**TEXTE FOURNI:**
=====
La Première ministre britannique Theresa May en campagne à Norwich, dans l'est de l'Angleterre, le 7 juin 2017 © AFP Ben STANSALL
L’Union européenne s’inquiète de la tournure prise par les élections législatives britanniques, plus serrées que prévu, craignant une absence de majorité absolue qui aurait des répercussions négatives sur les négociations du Brexit, quel que soit le vainqueur du scrutin.
Plus que l’élection elle-même, c’est bien la menace de voir ces négociations capoter qui concentre l’attention à Bruxelles – où beaucoup parient encore sur une victoire de l’actuelle Première ministre Theresa May.
Le négociateur en chef de la Commission, Michel Barnier, a prévenu que l’UE était prête à négocier dès que possible. Mais M. Barnier a aussi a averti Londres des risques d’un départ sans accord de sortie et sans accord de libre-échange post-Brexit.
Un « clash » après le début formel des négociations n’est « pas improbable », a déclaré à l’AFP une source européenne, sous couvert d’anonymat. « Un +no deal+ est possible, effectivement », a reconnu la même source.
L’Union européenne, qui espère débuter les négociations le 19 juin, soit une dizaine de jours à peine après le scrutin, n’a pas d’avis, officiellement, sur les élections qui se tiennent dans un de ses Etats membres.
Mais selon plusieurs sources, Bruxelles espère que le vote de jeudi fera émerger un leader de poids, doté d’un « mandat fort » pour les deux ans de négociations intenses qui s’annoncent.
Cette position peut paraître paradoxale. Mais pour les analystes, si Theresa May, par exemple, parvenait à renforcer sa faible majorité, elle serait moins redevable aux eurosceptiques de son propre parti conservateur.
=====
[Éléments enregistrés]
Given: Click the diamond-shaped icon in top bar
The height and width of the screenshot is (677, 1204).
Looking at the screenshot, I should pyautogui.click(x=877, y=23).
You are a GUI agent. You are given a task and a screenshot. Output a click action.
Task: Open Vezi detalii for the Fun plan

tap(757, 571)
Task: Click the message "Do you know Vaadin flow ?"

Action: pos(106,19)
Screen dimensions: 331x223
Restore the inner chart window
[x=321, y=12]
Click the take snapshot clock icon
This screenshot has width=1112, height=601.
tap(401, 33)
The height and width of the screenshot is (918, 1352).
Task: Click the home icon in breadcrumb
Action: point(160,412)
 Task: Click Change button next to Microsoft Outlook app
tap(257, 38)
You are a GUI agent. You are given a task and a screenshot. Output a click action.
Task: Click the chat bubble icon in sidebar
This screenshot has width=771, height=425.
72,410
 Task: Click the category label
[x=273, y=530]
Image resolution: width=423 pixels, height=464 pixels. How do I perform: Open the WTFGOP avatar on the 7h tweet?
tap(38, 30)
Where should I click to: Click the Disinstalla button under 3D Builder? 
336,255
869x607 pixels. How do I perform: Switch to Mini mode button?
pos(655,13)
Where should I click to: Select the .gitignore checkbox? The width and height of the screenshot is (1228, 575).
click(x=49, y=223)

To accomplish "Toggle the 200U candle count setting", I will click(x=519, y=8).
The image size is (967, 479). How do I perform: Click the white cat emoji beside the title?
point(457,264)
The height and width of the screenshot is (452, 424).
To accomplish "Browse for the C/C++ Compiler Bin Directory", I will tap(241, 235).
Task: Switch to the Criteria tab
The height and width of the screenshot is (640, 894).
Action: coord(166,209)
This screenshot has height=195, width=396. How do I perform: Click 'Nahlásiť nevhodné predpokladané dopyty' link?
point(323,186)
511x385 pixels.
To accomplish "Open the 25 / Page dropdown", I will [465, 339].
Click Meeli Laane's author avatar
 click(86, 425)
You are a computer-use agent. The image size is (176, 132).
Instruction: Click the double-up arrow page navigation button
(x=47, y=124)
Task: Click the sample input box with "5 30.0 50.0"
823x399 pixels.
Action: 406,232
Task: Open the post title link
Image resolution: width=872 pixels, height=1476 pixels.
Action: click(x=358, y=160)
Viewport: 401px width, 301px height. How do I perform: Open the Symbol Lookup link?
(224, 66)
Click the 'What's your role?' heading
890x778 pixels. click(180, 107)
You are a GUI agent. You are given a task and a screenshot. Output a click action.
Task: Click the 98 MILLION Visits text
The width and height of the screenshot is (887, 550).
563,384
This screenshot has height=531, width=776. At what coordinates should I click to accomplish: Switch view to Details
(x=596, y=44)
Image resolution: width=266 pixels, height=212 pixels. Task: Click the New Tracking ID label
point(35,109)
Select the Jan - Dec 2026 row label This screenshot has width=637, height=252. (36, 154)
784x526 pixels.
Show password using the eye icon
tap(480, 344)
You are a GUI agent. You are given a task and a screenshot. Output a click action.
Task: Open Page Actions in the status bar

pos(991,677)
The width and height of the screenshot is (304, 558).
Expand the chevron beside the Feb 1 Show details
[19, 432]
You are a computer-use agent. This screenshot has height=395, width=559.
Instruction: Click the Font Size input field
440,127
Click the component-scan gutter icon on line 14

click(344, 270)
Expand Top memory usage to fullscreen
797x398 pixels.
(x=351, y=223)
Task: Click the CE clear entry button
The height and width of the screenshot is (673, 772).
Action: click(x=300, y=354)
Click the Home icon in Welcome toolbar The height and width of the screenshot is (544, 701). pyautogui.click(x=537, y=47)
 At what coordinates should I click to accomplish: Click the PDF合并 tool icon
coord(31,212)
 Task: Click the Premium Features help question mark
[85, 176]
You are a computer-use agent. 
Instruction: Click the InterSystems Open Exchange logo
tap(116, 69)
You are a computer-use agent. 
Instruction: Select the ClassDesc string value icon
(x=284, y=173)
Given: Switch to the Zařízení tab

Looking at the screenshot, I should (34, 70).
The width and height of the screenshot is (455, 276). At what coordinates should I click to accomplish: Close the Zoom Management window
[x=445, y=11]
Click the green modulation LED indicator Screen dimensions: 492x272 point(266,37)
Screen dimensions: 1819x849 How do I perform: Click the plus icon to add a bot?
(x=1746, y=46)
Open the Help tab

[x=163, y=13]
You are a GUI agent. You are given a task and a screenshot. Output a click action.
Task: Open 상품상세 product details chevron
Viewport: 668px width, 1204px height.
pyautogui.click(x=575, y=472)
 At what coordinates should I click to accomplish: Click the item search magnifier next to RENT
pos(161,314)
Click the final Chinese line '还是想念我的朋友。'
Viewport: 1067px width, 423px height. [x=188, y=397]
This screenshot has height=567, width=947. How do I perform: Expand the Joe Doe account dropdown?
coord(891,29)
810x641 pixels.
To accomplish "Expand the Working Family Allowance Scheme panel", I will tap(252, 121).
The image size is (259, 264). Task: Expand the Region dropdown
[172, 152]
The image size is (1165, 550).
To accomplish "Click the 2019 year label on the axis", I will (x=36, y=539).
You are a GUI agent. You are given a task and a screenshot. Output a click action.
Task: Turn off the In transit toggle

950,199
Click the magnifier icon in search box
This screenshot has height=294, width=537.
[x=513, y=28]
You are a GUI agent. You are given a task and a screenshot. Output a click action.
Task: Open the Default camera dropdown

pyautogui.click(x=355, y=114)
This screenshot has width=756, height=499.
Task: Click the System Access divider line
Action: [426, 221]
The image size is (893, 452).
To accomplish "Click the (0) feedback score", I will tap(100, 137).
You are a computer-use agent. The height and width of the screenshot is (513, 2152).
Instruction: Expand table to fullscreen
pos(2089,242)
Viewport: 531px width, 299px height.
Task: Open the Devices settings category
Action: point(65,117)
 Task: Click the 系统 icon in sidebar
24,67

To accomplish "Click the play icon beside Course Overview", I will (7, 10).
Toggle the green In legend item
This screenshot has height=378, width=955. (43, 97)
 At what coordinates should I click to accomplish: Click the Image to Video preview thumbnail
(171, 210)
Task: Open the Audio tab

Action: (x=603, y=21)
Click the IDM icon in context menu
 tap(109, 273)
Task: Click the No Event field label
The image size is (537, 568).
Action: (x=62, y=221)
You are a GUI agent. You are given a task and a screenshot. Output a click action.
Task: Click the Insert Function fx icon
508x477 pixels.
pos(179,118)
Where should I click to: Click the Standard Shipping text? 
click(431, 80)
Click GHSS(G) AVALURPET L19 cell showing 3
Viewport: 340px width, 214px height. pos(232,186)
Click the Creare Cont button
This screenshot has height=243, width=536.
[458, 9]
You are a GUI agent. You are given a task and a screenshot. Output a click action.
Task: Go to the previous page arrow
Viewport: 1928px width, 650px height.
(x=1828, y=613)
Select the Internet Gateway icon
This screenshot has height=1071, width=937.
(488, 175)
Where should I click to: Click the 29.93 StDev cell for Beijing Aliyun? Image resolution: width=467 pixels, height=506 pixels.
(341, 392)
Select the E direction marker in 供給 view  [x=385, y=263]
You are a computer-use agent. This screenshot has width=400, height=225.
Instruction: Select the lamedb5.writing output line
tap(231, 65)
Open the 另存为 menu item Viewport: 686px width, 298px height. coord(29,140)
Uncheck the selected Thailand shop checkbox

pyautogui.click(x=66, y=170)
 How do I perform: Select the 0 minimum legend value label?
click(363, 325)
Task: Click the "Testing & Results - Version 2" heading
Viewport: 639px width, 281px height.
=====
**CONSIGNE 1:** Selon le texte sur les élections britanniques et le Brexit, à quelle date l'Union européenne espère-t-elle débuter les négociations ?
**CONSIGNE 2:** Poursuivez le texte sur les élections britanniques et le Brexit à partir de sa dernière phrase.

**RÉPONSE ATTENDUE 1:** Le 19 juin.

**RÉPONSE ATTENDUE 2:**
Ce qui pourrait l’amener à faire des compromis sur des questions épineuses comme la facture – de 50 à 100 milliards d’euros, selon les estimations – que Bruxelles réclame à Londres ou les droits des ressortissants de l’UE vivant au Royaume-Uni.
Mais des sondages serrés publiés avant l’élection, où les travaillistes seraient au coude à coude avec les conservateurs, laissent penser qu’aucune des deux parties ne pourrait avoir de majorité absolue.
– ‘Dans l’expectative’ –
A Bruxelles, certains s’inquiètent par ailleurs du ton de plus en plus dur employé à propos du Brexit tout au long de la campagne. Le ministre du Brexit David Davis lui-même n’a pas hésité à répéter qu’il ne rechignerait pas devant une absence d’accord de retrait.
Michel Barnier a déjà répondu qu’il ne « (voulait) pas imaginer (…) une rupture des négociations ». « Je conseillerais à tout le monde de bien expliquer les conséquences d’un +no deal+ », avait-il suggéré.
Selon Andrew Duff, analyste au European Policy Centre (EPC) basé à Bruxelles, le Royaume-Uni et l’UE courent le risque de voir leurs positions « s’opposer diamétralement », ce qui devrait pousser l’UE à prévoir un plan B.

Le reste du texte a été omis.